2. Brief Description of the Related Art

There are many known methods for mixing a powdered drug with a liquid carrier. Many of these methods involve using a needle, spike, or other penetrating device. Such methods involve storing the drug in a glass vial that is sealed with a rubber or plastic membrane. The needle is used to pierce the membrane and deliver the liquid carrier into the vial.

For example, Thibault et al., U.S. Pat. No. 5,873,872 discloses a connector assembly that can be installed on a vial, such as a vial containing a lyophilized drug, so that liquid can flow efficiently into and/or out of a vial. The connector assembly includes a spike slidably mounted in the open top of the vial. The connector assembly further includes a stopper sealingly engaged in the open top of the vial. The connector assembly slides in response to the axially movement of the spike. Movement of the spike relative to the vial causes the stopper to move in and out of sealing engagement with the vial.

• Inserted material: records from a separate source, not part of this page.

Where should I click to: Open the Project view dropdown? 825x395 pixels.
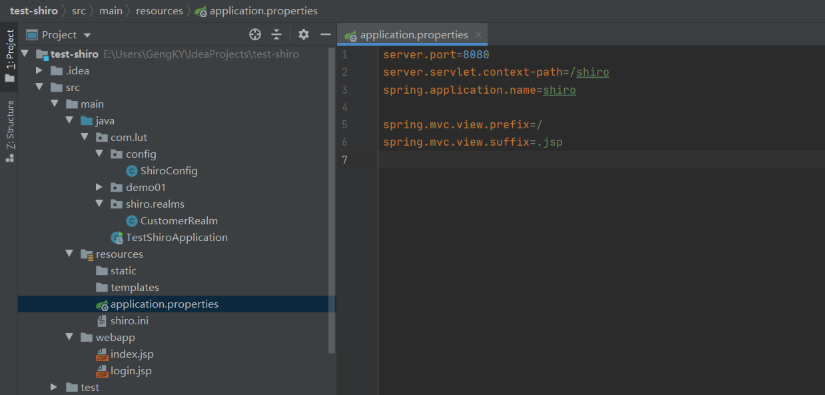59,35
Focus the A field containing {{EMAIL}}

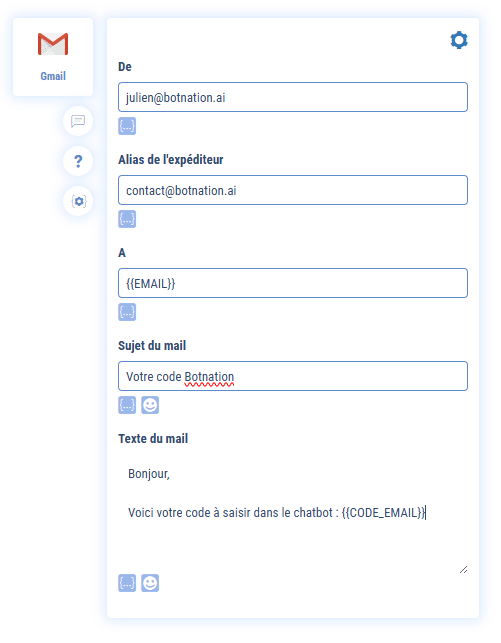293,283
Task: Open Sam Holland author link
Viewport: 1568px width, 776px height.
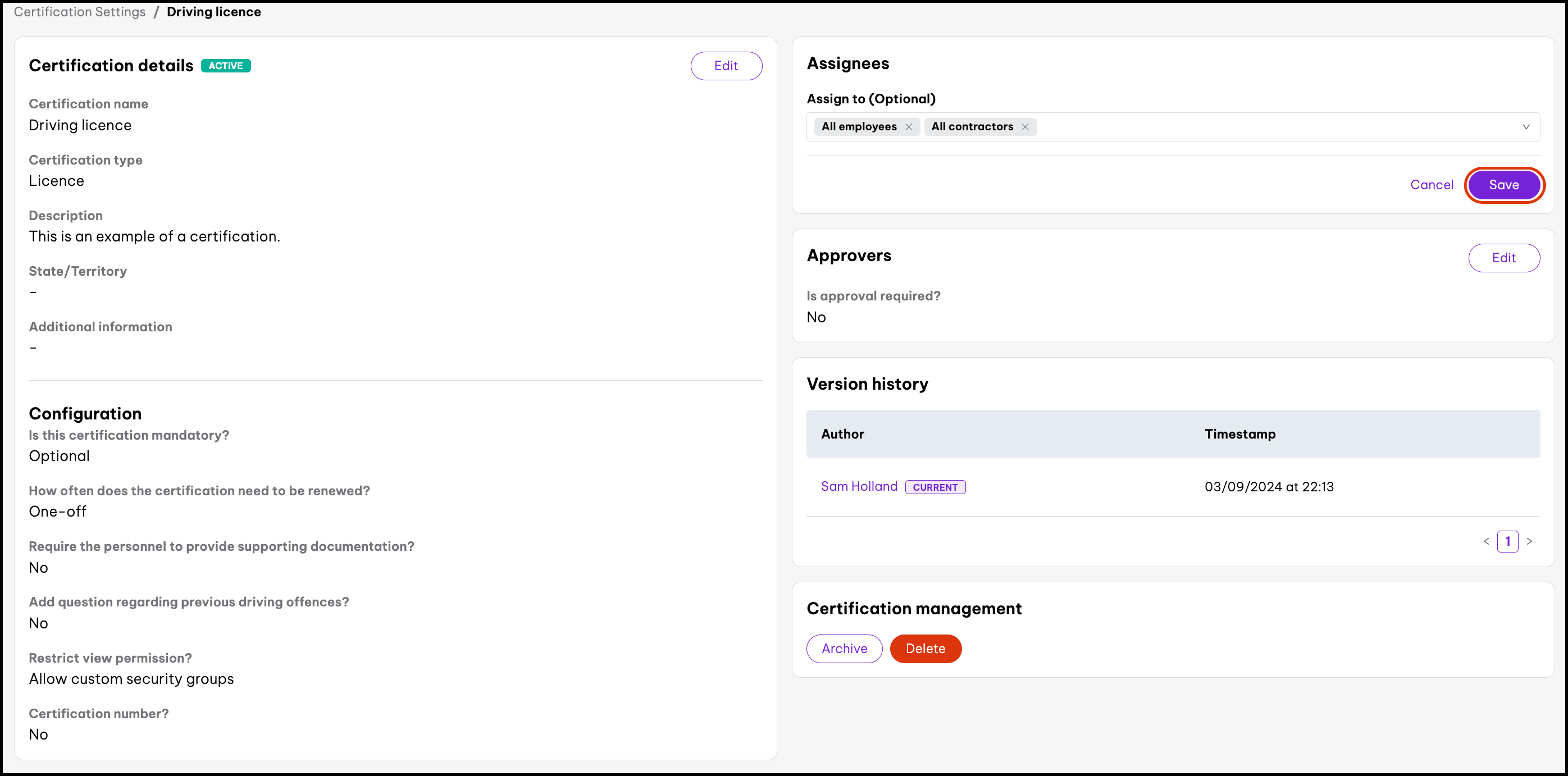Action: tap(859, 486)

In other instances, there may be a need to withdraw liquid from a medicine vial, and needless syringes can be used in such procedures. For example, Smith, U.S. Pat. Nos. 4,230,112 and 4,317,448 disclose a nozzle for connecting a liquid dispensing syringe with the interior of a bottle containing liquid medication. The nozzle includes a tubular body member made of a resilient material that fits snugly within the mouth of the bottle. Projections or beads are provided on the tubular body for engaging the inside surface of the bottle. An opening extends axially through the body for receiving the nozzle of the syringe. The opening includes a forward nozzle-receiving portion and a rear portion. The forward portion is tapered to receive the nozzle of the syringe and provide a tight fit so that fluid does not flow around the nozzle. The rear portion of the opening is enlarged and has a conical shape.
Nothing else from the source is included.